Owners Aaron Ong and John Anthony worked on the idea for the beer and chicken joint before teaming up with chef Kelvin Kang to come up with their signature recipes. For months, they’d spent just about every second night experimenting with different batters and, after as many as 70 or 80 different combinations, they found what they wanted for Chook & Broosky. It’s a batter which is crispy on the outside, packed with flavour, doesn’t fall apart when you eat it, and stays crispy even as the chicken cools. It is served naked (crispy fried with sauce on the side) or glazed with sauce.

The chips are taken seriously too: they’re triple cooked to make them crispy on the outside yet soft in the middle. All the sauces (except the sweet chilli, which was added to the menu due to customer demand) are made in house by Kelvin and Henny Park. The menu is ideal for sharing, so order up a serve of chicken, pick your sauces and your sides, add in a tower of beer from one of their taps, or grab one of the more than 30 bottles of beer from the fridge and you’re set for a feast.
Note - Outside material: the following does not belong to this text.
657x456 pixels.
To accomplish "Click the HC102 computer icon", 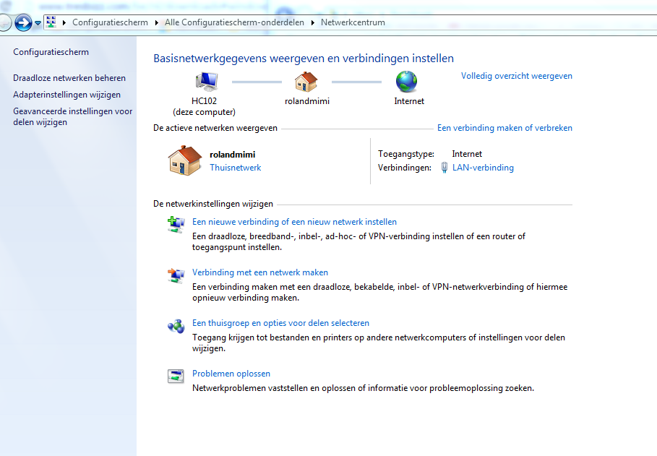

Chicken: Naked BBQ Jack Daniels: crispy chicken with a side of Jack Daniels-spiked barbecue sauce; Naked citrus mayo: crispy chicken with a side of mayonnaise with hints of citrus flavours; naked lemon, garlic and chilli; glazed Korean yang nyam: peppery sauce with a combination of mild spiced flavours; glazed sweet chilli; glazed honey soy; glaz harakiri (be warned, it’s very hot!); spiced with Asian spices. Choose from supersized (24 pieces) $20; large (12 pieces) $28; #ijustwantchickenplease (6 pieces) $15; snack (2 pieces) $6; set (5 pieces of chicken, two sides) $19. Other options: Grilled chicken salad $15; tofu salad $12; grilled chicken kebab served with couscous and mint yoghurt $19.

Sides: Hand cut eight-hours triple cooked chips with salt and pepper; lemon, lime and rosemary; chilli cheese; or paprika, sweet chilli and sour cream, $5/$10. Grilled Belgian waffles with maple syrup $6/$11, cold and crispy classic house-made slaw $5/$10.